--- Data rows ---

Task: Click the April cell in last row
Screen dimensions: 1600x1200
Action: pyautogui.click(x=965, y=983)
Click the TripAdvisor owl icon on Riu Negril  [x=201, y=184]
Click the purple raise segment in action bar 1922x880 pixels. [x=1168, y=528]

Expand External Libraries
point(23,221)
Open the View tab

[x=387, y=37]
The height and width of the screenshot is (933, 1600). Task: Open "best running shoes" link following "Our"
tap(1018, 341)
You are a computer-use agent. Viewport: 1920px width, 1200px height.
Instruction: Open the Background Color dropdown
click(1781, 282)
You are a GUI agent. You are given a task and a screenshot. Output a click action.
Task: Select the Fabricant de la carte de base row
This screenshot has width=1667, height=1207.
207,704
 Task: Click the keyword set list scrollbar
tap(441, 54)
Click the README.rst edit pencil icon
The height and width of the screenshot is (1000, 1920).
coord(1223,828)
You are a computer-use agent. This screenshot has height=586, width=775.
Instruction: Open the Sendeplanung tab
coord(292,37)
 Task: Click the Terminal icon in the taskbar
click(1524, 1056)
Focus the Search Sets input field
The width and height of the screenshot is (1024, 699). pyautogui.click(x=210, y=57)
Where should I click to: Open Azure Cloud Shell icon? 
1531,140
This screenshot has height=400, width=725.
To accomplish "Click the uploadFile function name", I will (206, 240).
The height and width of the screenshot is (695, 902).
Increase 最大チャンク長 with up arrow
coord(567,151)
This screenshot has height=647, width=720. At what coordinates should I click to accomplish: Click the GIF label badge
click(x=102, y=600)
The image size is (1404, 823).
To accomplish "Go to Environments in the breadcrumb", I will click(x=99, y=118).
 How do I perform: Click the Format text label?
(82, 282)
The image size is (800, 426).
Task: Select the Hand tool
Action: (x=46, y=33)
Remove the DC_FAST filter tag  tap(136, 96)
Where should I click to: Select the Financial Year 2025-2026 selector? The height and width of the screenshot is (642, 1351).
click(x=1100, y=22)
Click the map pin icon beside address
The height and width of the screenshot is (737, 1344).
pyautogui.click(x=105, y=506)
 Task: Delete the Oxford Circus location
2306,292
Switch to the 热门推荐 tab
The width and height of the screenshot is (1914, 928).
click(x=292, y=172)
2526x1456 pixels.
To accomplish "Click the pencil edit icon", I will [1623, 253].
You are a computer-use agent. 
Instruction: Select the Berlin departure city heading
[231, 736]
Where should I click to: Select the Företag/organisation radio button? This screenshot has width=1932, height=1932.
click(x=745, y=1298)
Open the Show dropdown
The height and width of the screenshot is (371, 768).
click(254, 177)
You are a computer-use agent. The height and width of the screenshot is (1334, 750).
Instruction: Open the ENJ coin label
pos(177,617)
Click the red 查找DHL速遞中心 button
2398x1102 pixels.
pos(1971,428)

---

## Exercise prompt
Can you output the rows from the line with "You are a GUI" up to and including the line with "Action: (x=46, y=33)", exactly as they appear?

## Exercise output
You are a GUI agent. You are given a task and a screenshot. Output a click action.
Task: Select the Fabricant de la carte de base row
This screenshot has width=1667, height=1207.
207,704
 Task: Click the keyword set list scrollbar
tap(441, 54)
Click the README.rst edit pencil icon
The height and width of the screenshot is (1000, 1920).
coord(1223,828)
You are a computer-use agent. This screenshot has height=586, width=775.
Instruction: Open the Sendeplanung tab
coord(292,37)
 Task: Click the Terminal icon in the taskbar
click(1524, 1056)
Focus the Search Sets input field
The width and height of the screenshot is (1024, 699). pyautogui.click(x=210, y=57)
Where should I click to: Open Azure Cloud Shell icon? 
1531,140
This screenshot has height=400, width=725.
To accomplish "Click the uploadFile function name", I will (206, 240).
The height and width of the screenshot is (695, 902).
Increase 最大チャンク長 with up arrow
coord(567,151)
This screenshot has height=647, width=720. At what coordinates should I click to accomplish: Click the GIF label badge
click(x=102, y=600)
The image size is (1404, 823).
To accomplish "Go to Environments in the breadcrumb", I will click(x=99, y=118).
 How do I perform: Click the Format text label?
(82, 282)
The image size is (800, 426).
Task: Select the Hand tool
Action: (x=46, y=33)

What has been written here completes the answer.